Farmers would load their produce into flat-bottomed row-boats to take it to either Brisbane or Ipswich (the latter being just as large as the former in those days, Brisbane having a population of 2,359 in 1856 and Ipswich, 2,459). It was important to take full advantage of the tides, whereby a trip to the farmers' wharf at North Quay could be made in six hours on one tide. However, the trip to Ipswich took two tides, and the rowers would pull in to the bank and camp for the period of the down-tide, completing their journey on the next uptide.

The first public land transport from Brisbane to Ipswich favoured a route south of the river via the Rocky Water Holes (now Rocklea). Cobb & Co. commenced a coach service in 1865. This heralded the decline of river transport; it also left Indooroopilly and Moggill out of the mainstream of development. If Fig Tree Pocket residents wished to go to Brisbane town, they would cross the river and catch a Cobb & Co coach (or, later, a bus or train) at Sherwood. The only other alternative was a four mile trek through the bush to Indooroopilly. It was not until the late 1920's that Berndt's Bus Service provided regular land transport to and from the pocket. The bus also serviced the recently opened Lone Pine every Sunday.

Another important decision that helped preserve the rural nature of our area was the decision to route the railway line from Ipswich to Oxley Point (Chelmer) rather than to route it across the river at Moggill. A later proposal to build a branch line from Indooroopilly to Moggill was also rejected.

(Tell the Next Generation, various references)

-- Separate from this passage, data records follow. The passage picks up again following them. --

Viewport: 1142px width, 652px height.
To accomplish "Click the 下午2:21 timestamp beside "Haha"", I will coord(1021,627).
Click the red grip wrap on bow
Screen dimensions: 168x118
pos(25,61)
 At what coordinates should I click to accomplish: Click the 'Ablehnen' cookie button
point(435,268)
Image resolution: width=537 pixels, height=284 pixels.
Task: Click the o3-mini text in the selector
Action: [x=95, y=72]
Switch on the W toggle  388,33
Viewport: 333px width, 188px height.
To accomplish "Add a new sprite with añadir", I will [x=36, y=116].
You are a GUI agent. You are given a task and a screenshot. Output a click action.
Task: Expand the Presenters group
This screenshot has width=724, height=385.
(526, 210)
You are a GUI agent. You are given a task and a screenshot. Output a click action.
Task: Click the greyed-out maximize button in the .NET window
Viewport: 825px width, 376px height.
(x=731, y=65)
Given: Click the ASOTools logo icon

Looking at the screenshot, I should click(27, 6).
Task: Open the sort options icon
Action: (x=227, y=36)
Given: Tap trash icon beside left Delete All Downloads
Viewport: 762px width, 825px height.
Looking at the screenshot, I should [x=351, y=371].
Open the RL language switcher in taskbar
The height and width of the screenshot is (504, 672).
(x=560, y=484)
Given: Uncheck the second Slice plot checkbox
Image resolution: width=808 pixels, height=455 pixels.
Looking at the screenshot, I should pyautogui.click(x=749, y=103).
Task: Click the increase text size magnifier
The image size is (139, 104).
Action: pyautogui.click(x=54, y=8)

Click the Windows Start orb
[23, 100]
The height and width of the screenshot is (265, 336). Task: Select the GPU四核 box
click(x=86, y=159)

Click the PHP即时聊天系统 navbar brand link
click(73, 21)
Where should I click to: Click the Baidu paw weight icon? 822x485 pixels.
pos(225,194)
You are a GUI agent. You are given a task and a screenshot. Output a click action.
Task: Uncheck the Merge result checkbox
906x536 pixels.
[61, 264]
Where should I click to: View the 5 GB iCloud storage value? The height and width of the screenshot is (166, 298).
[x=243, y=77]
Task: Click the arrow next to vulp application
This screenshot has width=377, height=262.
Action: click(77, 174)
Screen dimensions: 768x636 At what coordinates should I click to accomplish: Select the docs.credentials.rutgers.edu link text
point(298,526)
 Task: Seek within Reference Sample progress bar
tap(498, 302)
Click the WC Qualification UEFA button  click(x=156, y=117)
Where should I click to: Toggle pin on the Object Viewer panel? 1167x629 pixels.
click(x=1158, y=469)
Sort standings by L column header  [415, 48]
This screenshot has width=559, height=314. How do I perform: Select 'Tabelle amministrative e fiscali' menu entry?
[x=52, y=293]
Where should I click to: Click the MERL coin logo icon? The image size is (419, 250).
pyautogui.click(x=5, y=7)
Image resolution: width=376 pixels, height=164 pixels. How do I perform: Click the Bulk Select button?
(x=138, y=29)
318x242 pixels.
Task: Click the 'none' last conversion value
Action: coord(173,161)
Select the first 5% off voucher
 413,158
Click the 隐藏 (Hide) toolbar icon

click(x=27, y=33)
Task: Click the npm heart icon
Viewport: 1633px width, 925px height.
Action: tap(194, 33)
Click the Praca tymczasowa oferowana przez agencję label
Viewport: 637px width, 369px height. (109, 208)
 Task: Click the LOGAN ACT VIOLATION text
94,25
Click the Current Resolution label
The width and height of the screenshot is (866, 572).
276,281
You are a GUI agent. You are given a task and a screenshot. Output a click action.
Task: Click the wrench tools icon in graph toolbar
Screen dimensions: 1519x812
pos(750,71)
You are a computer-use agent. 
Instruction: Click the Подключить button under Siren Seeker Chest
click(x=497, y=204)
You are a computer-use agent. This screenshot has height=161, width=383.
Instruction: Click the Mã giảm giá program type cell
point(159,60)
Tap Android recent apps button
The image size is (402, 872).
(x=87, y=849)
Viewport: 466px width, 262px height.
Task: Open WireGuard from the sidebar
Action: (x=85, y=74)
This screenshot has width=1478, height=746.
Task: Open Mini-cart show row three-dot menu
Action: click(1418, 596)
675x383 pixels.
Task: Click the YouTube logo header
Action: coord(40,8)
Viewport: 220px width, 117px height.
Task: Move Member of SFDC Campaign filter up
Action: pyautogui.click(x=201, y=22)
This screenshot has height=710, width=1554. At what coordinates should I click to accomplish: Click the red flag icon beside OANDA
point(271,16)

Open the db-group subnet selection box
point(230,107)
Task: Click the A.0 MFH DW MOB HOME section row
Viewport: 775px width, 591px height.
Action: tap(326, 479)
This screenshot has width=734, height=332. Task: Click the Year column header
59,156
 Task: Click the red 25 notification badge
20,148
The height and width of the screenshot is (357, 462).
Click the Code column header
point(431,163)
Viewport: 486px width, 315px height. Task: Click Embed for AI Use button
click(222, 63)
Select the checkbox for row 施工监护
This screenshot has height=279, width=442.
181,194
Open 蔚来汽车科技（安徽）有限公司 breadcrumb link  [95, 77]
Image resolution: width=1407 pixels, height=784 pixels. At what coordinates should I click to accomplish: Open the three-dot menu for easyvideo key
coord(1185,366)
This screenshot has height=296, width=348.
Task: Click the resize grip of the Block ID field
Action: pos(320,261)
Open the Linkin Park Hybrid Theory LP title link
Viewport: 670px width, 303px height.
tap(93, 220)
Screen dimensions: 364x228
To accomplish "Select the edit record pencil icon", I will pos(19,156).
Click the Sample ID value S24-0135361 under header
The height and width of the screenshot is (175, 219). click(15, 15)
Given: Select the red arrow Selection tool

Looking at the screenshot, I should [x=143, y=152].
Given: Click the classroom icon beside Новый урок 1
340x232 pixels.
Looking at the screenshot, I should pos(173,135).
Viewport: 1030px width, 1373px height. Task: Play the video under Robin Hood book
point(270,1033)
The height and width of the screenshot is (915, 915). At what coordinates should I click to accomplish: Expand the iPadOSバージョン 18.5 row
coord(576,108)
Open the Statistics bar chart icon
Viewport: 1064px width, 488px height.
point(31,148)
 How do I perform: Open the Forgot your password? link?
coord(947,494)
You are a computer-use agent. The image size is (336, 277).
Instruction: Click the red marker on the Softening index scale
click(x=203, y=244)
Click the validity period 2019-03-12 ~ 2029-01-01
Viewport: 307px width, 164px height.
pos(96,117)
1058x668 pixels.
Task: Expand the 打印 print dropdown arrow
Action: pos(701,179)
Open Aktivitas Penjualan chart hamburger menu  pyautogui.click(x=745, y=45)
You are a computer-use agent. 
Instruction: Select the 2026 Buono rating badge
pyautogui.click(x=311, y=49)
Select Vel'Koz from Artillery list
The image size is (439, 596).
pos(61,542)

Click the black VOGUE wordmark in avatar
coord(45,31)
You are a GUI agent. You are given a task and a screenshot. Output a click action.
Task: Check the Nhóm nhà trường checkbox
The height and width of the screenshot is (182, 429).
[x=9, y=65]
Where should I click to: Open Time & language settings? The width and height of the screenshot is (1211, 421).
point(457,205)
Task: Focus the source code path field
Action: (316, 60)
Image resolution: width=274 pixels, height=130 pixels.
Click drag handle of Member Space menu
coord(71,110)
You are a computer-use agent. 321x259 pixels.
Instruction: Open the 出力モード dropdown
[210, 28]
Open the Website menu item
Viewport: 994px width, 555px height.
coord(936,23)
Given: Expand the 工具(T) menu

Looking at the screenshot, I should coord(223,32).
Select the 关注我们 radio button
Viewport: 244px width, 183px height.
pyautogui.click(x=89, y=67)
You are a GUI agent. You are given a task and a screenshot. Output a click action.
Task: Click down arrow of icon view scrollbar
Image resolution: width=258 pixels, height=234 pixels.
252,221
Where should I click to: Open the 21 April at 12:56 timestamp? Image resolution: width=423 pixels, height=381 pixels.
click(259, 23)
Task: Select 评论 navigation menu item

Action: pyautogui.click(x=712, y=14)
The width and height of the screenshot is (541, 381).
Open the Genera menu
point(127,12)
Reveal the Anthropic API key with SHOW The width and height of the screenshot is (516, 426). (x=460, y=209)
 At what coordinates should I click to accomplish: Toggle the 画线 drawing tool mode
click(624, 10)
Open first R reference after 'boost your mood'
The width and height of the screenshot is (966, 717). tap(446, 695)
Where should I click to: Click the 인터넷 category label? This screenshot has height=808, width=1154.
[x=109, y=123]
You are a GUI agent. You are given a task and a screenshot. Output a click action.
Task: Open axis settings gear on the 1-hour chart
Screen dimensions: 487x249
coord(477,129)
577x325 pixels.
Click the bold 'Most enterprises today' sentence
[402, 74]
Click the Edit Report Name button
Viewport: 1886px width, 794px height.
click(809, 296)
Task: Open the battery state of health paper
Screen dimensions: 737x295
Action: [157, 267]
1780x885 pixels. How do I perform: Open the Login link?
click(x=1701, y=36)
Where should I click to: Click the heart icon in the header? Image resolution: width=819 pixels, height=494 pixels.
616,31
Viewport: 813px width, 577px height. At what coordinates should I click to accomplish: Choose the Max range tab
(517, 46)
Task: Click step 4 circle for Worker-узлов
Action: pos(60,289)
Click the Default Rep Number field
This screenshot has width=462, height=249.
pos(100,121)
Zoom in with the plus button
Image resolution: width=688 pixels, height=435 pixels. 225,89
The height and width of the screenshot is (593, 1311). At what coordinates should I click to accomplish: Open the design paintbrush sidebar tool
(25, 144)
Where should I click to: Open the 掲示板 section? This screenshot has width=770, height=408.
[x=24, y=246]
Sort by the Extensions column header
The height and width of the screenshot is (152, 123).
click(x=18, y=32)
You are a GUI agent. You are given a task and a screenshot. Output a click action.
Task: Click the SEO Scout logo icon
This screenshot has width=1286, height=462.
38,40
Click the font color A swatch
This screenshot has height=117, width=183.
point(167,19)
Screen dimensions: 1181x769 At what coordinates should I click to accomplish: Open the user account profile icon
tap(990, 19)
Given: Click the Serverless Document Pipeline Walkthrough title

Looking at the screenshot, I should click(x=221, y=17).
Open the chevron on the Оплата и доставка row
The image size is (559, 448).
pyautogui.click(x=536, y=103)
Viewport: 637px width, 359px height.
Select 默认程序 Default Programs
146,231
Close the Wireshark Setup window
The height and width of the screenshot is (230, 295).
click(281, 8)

16. Manaton Park marks the northern border of Fig Tree Pocket. Just as the name "Jay Park" is a local name for the adjacent area, so the name "Fig Tree Pocket" was originally just a local name for a section of Indooroopilly. The Mandalay Progress Association has planted a fig tree in Manaton Park to denote the north-eastern border of the suburb.

17. On the property at 346 Jesmond Rd is a lagoon that has been formed by the filling of what was once a bora ring. This part of the Brisbane Valley was once peopled by the Turrbul clan of aborigines, which belonged to the Yugara language group. A bora ring is a circular mound of earth forming an amphitheatre. It was in such bora rings that aborigines conducted important ceremonies, such as corroborees and the initiation of adolescent boys into young men or "kippas".

Local resident Peter Newell recounts how an elderly neighbour told him of her witnessing corroborees in the bora ring. This probably was not an initiation ring as two rings were used in initiation ceremonies. (For a detailed description of the use of bora rings for kippa making, see Tom Petrie's Reminiscences of Early Queensland, Chapters V, VI and VII.)